Collected data:

━━━━━━━━━━

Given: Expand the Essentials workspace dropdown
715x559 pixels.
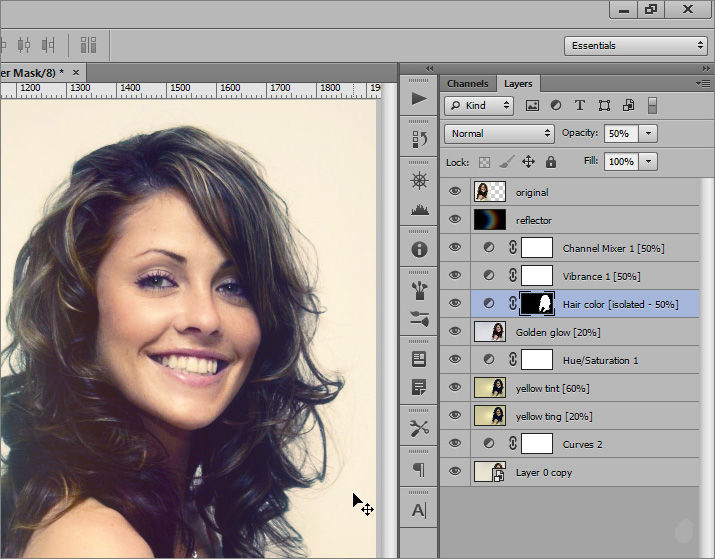Looking at the screenshot, I should click(x=635, y=46).
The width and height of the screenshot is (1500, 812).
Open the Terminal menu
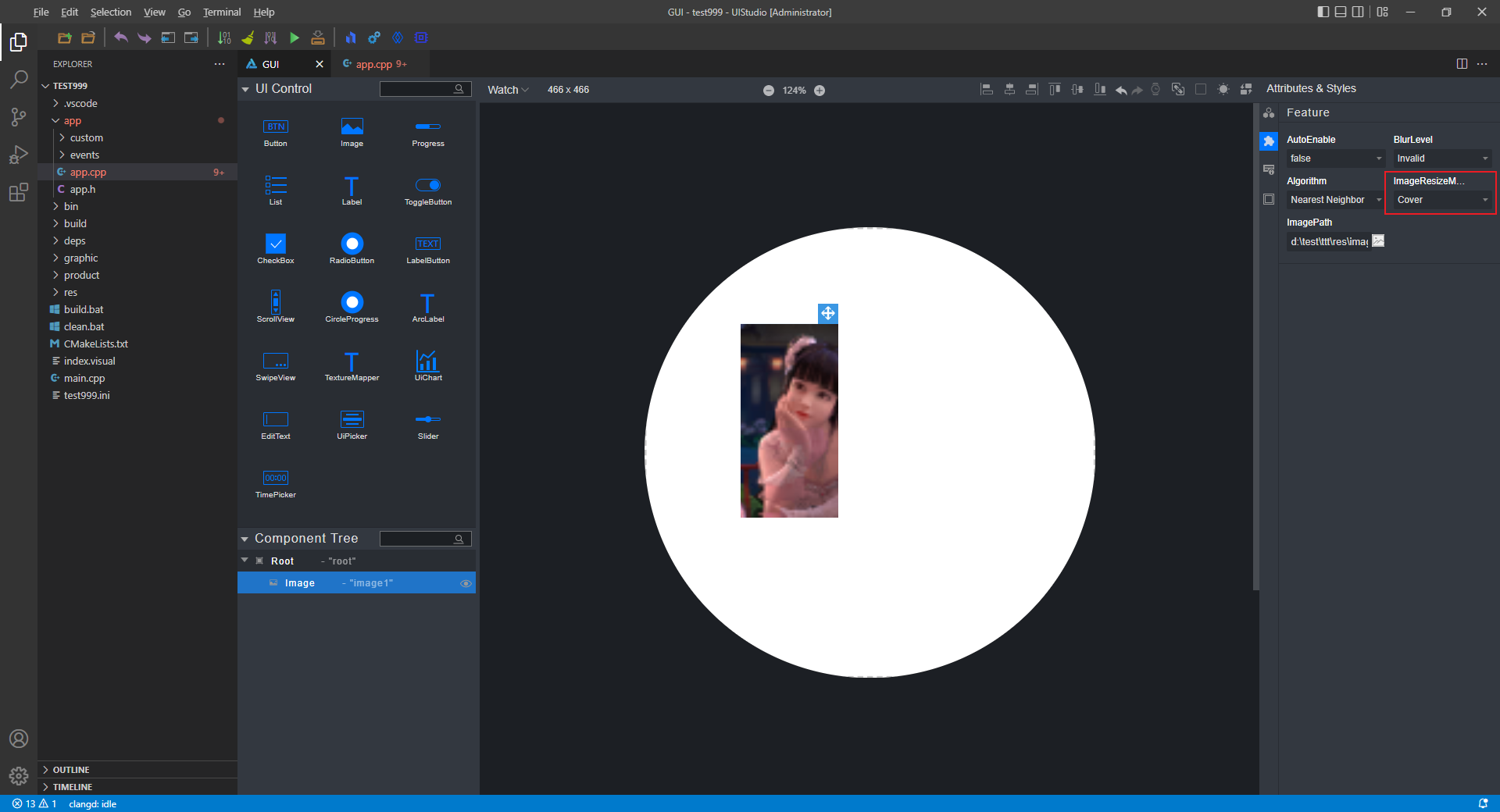[222, 12]
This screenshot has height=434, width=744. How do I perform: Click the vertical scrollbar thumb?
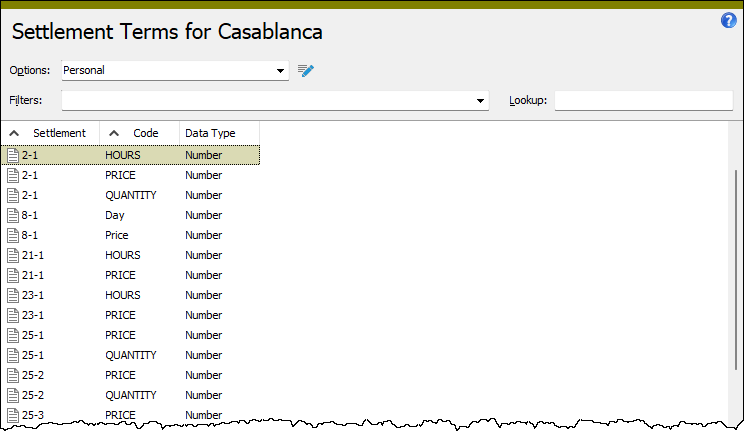point(735,270)
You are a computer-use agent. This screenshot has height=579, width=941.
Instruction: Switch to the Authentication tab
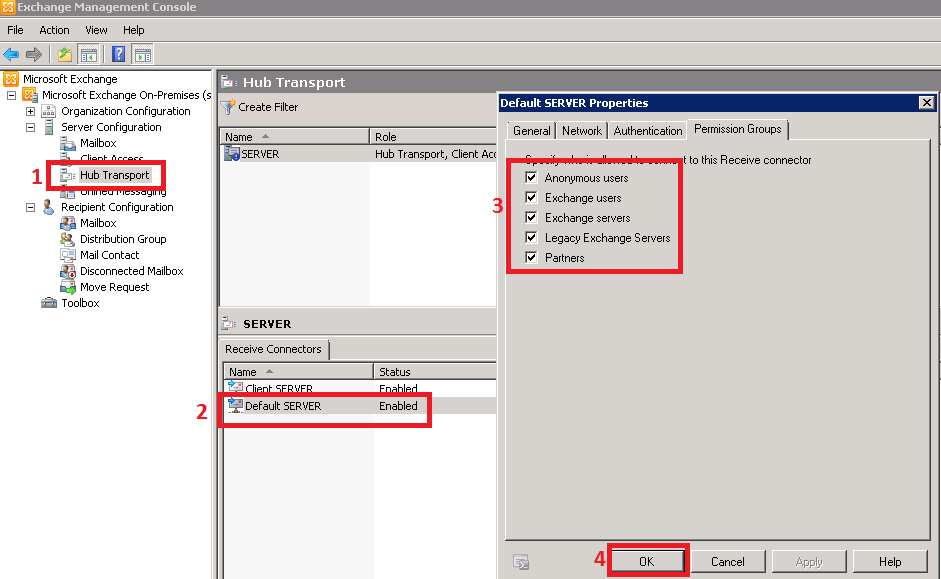tap(648, 131)
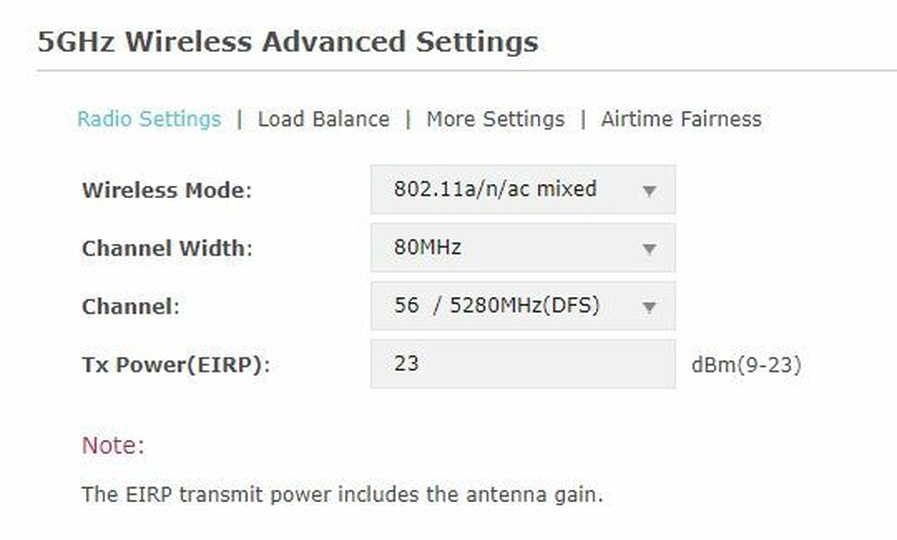This screenshot has height=540, width=897.
Task: Click the red Note heading
Action: [113, 445]
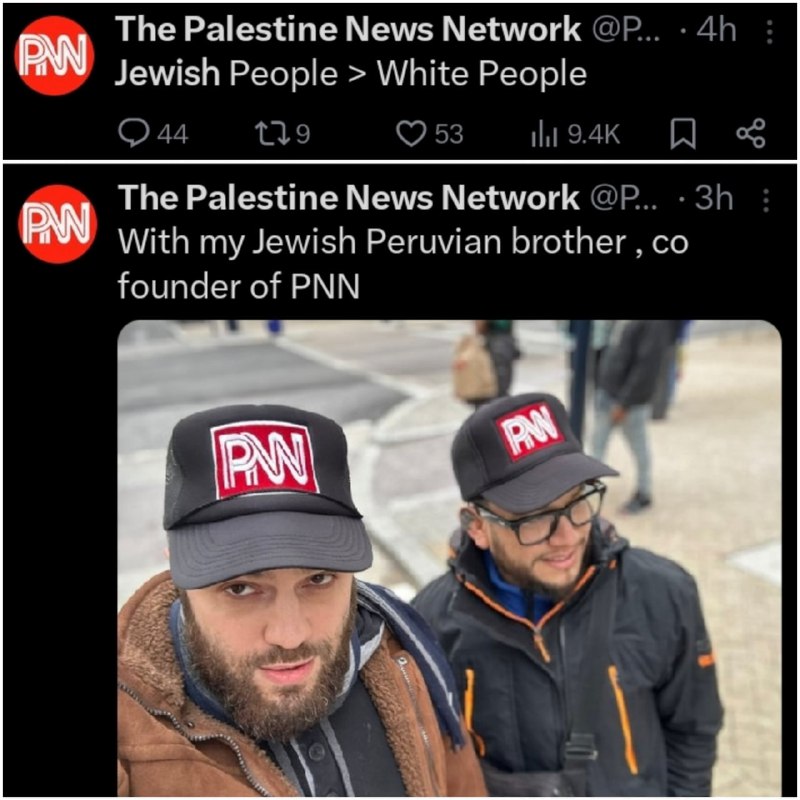Open the "With my Jewish Peruvian brother" tweet text
This screenshot has width=800, height=800.
(403, 263)
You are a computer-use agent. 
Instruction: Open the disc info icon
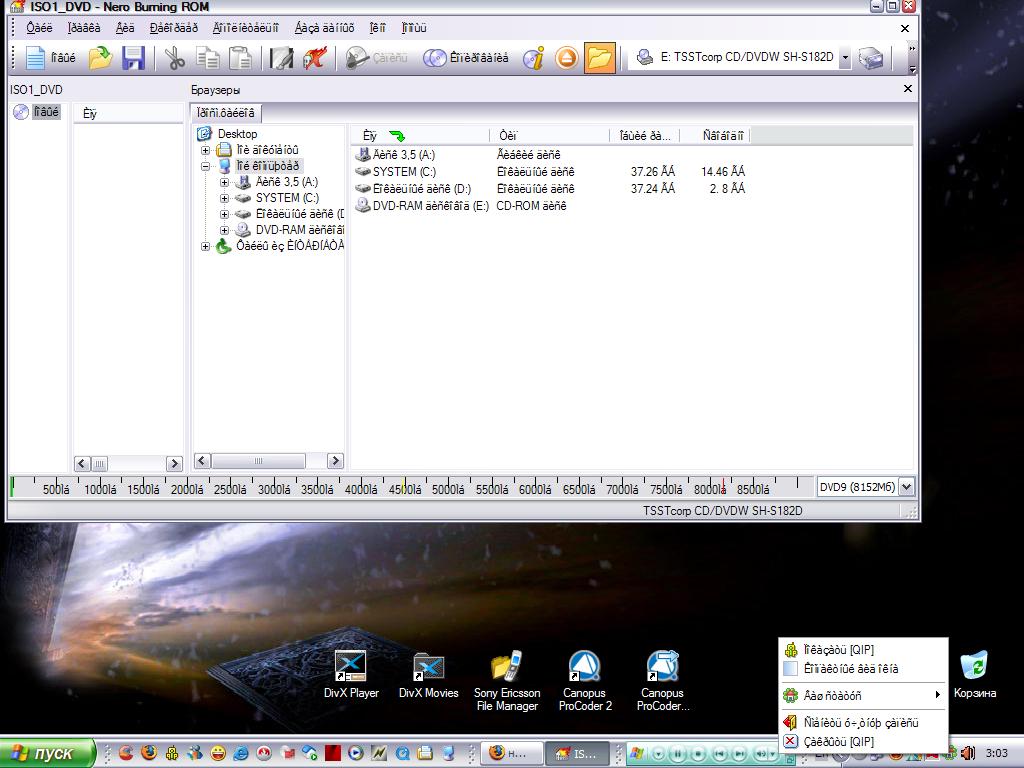coord(535,58)
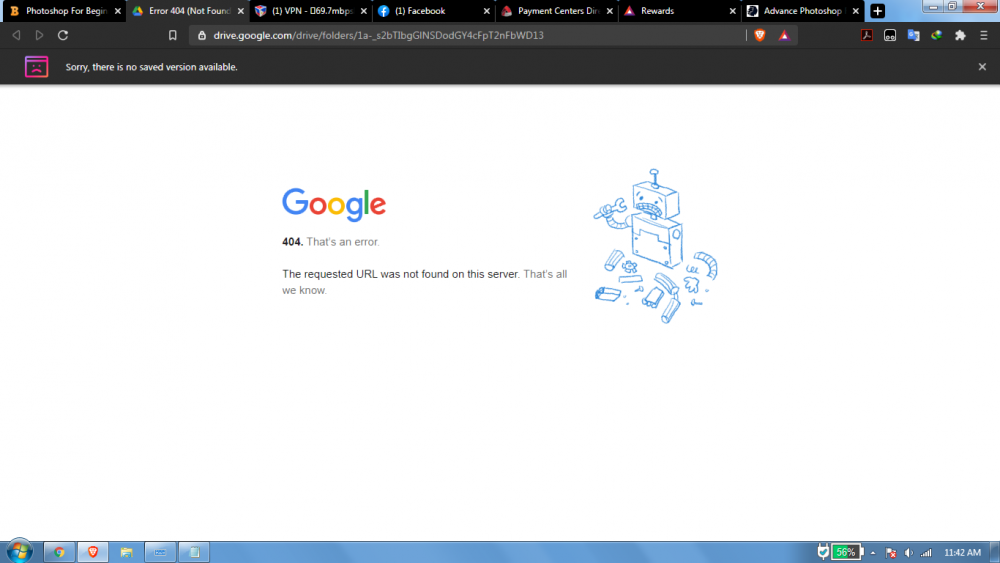Dismiss the no saved version notification
This screenshot has height=563, width=1000.
982,67
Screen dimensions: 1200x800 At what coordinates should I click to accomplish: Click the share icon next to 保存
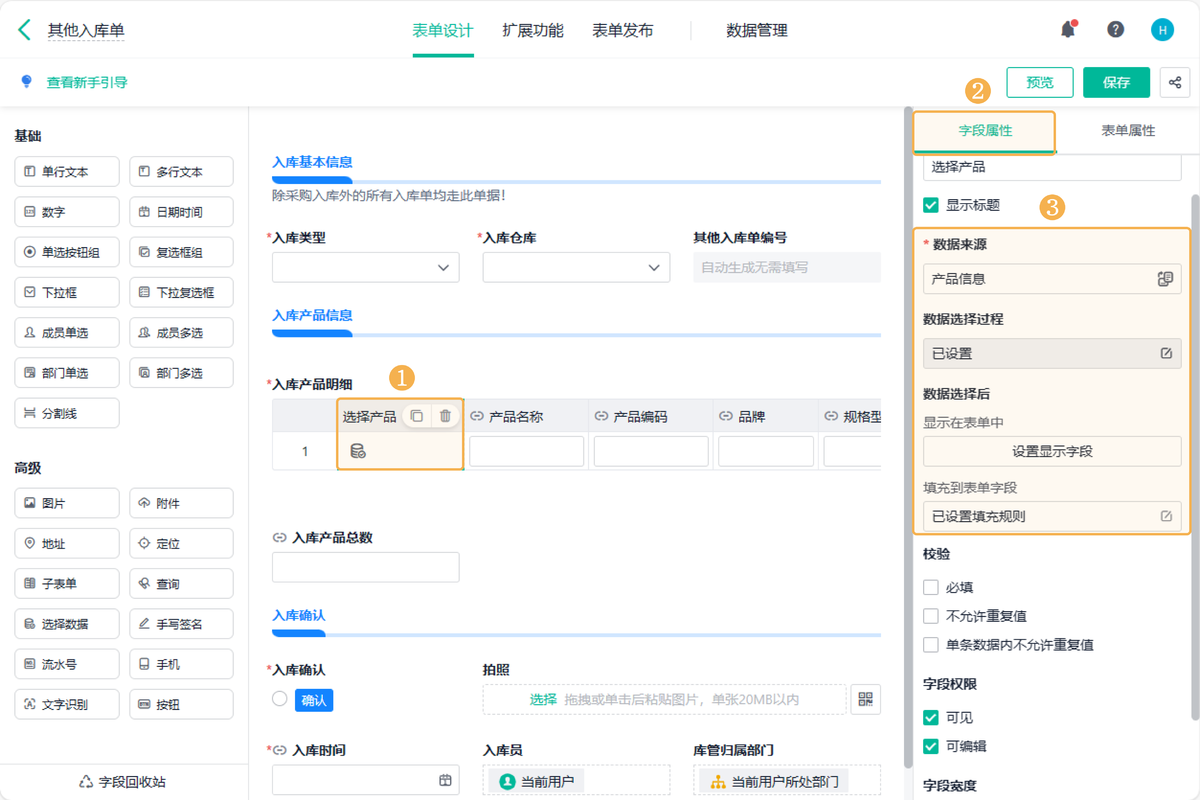1175,83
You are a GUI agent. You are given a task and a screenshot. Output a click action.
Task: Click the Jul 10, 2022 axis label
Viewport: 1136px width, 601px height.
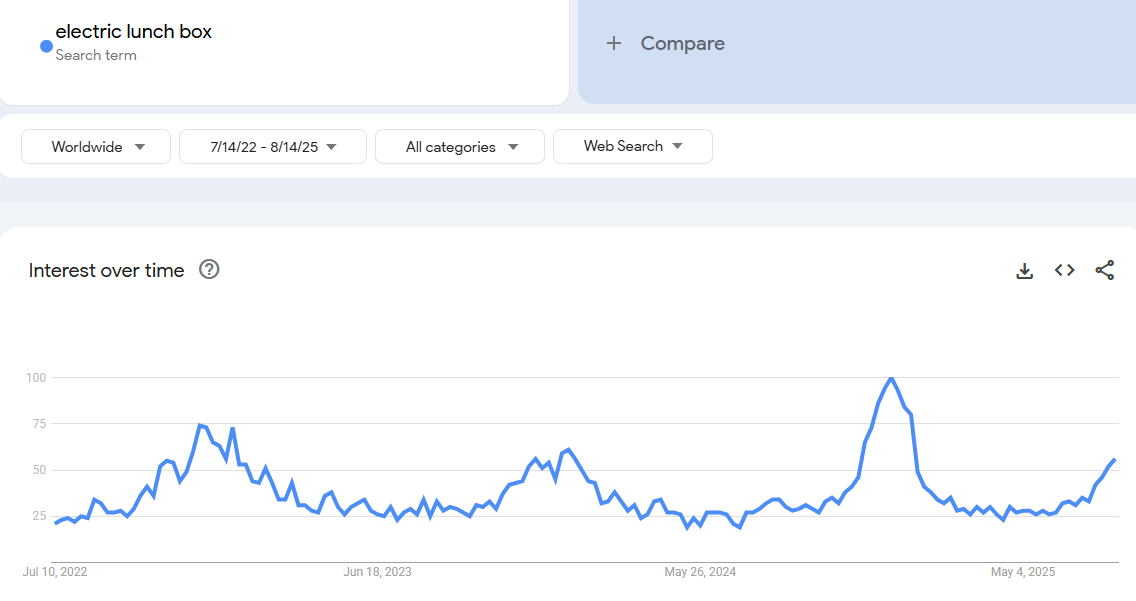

━━━━━━━━━━

Work item. Determine the number of lines in these entries that contain the word "computer", and write only that number.

Task answer. 2